House Democrats took steps Monday to protect their thin majority by changing the chamber’s rules to make it harder for Republicans to force tough votes.
The new set of House rules also embraced gender-neutral terminology, sparking further ire from their GOP colleagues.
The package passed in a party-line vote — demonstrating that although House Speaker Nancy Pelosi’s majority is tenuously small, it is still tough for the Republican minority to prevail.
The new rules make it more difficult for the GOP to wreak havoc with a procedural maneuver known as a “motion to recommit,” which allows the minority to force at least one vote to amend legislation.
The motion to recommit most often is used to score political points, such as adding restrictions on undocumented immigrants to a Democratic gun-control bill.
House Minority Leader Kevin McCarthy called the rule change an attack on free speech.
“For our constituents, taking [the MTR] away means freedom of speech is silenced, and good ideas are stifled,” the California Republican said. “Today’s vote truly represents the nuclear option.”
Rep. Mary Gay Scanlon, Pennsylvania Democrat, said motions to recommit are about politics and not about making legislation better.
“Every motion to recommit has been a poison pill,” she said.
The new rule would allow Republicans to bring up a vote on a motion to recommit, but they can only to refer it back to a committee — not on specific language to attach to the bill. The majority party usually can fend off these motions with ease, but Republicans successfully chipped off enough Democrats to pass eight of their amendments in the last Congress, putting vulnerable members in difficult positions each time.
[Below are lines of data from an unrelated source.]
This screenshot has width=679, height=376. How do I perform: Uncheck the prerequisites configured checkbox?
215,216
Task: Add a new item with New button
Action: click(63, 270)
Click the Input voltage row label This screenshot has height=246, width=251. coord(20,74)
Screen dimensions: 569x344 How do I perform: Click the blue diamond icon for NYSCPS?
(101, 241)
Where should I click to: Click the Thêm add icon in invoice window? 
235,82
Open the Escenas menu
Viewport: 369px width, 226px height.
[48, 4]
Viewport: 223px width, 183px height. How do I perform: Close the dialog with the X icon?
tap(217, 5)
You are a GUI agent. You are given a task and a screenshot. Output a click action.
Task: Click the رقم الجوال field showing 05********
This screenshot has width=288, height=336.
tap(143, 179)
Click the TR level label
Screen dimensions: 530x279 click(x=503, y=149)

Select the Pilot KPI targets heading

The GOP rarely lost when they were in the majority.
Anthony Madonna, a political science professor from the University of Georgia, said the changes to the motion to recommit is by far the most significant change in the rules package, though he noted the House has seen its share of controversial changes in the past.
“You’re losing these votes. Your moderates are worried about that attack ad that’s going to run in the district,” he said, noting that the rules themselves will not affect voters much.
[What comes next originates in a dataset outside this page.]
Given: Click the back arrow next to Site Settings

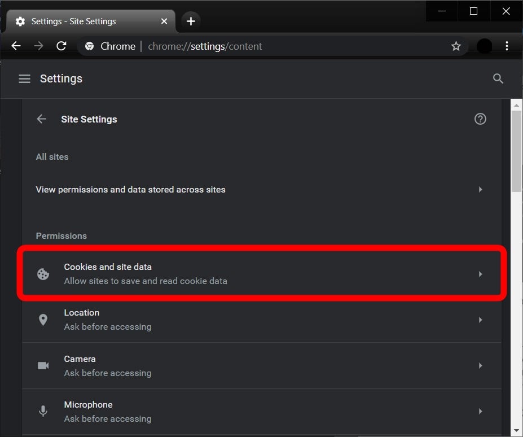Looking at the screenshot, I should click(x=41, y=119).
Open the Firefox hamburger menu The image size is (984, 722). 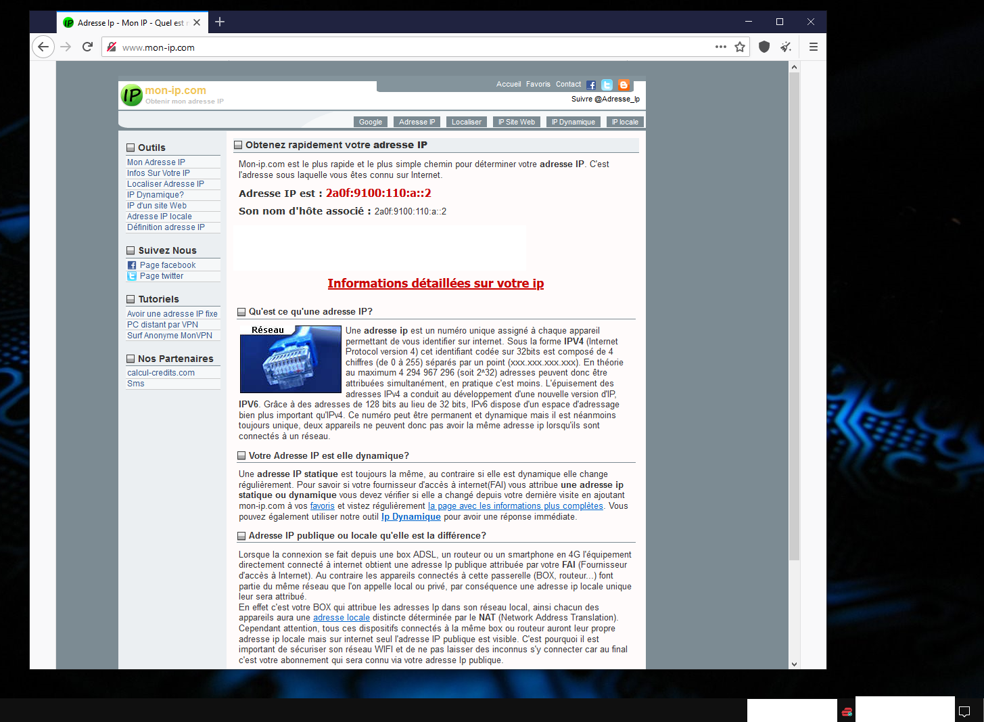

Republicans still will have a few other avenues to cause procedural headaches for Democrats and force vulnerable members into a rhetorical corner, even if they aren’t as explicit as the motion to recommit.
Still, the change gives Mrs. Pelosi’s team a firmer hold on what happens on the House floor, Mr. Madonna said.
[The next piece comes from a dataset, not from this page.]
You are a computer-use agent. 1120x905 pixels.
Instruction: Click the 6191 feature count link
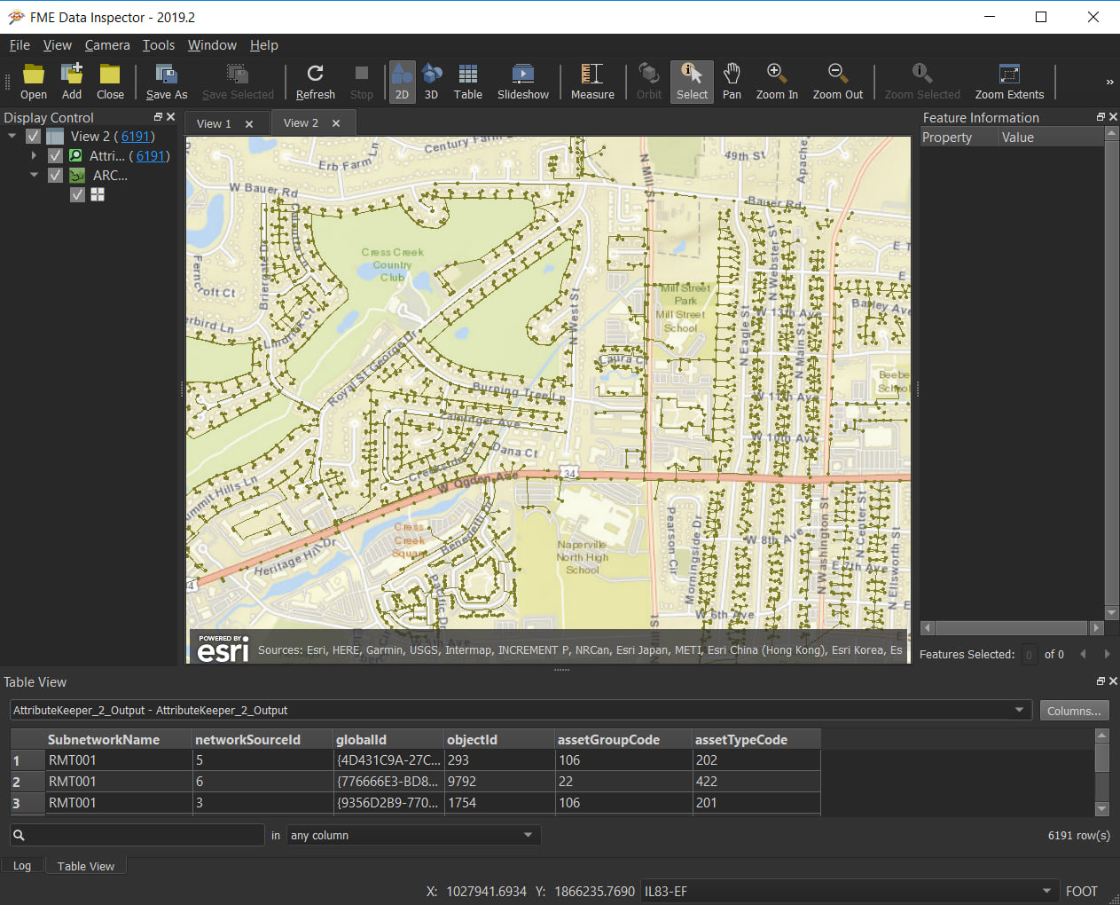coord(134,137)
Republicans also criticized the Democrats’ attempt to make Congress more “woke” by stripping gender-specific language from the rules.
In certain official texts, familial relationships, such as mother or father, are replaced with “parents” and positions such as “chairman” are changed to simply “chair.”
Rules Chairman Jim McGovern, Massachusetts Democrats, said the rules were expanded before to include women when once they referred only to men.
He said Republicans were blowing the changes out of proportion.
“I heard someone say what this means you can’t refer to yourself as a mother or father or sister or daughter on the floor. That’s ridiculous,” he said on CSPAN. “That this is one of the legacies of Trumpism. You know when you don’t want to talk about crushing the coronavirus or dealing with the economy you make things up.”
However, Rep. Emanuel Cleaver, Missouri Democrat, provoked a backlash from conservatives on social media by concluding his opening day prayer with “amen and a-woman.”
Mr. Cleaver did not specify why he changed the traditional ending, which means “so it be.”
“I’m a proud father. I’m an extremely proud son. … First we take your speech away. Then we take what you can say,” Mr. McCarthy said. “The fact that this is the Democrats’ first course of action as a majority in the new Congress speaks volumes to what the lengths they will go to, to silence the people’s voice.”
The Democrats’ liberal wing scored a victory with a new rule allowing the Budget Committee chairman to waive PAYGO standards — which require any new spending to be offset somehow — for bills related to the coronavirus pandemic or climate change, making it easier for them to push big-ticket items like Medicare for All or the Green New Deal.
The package also includes new rules barring former lawmakers convicted of a corruption-related crime from the floor, ramps up consequences for revealing whistleblower identities, and extends subpoena powers for committees to include former presidents, vice presidents and White House staff.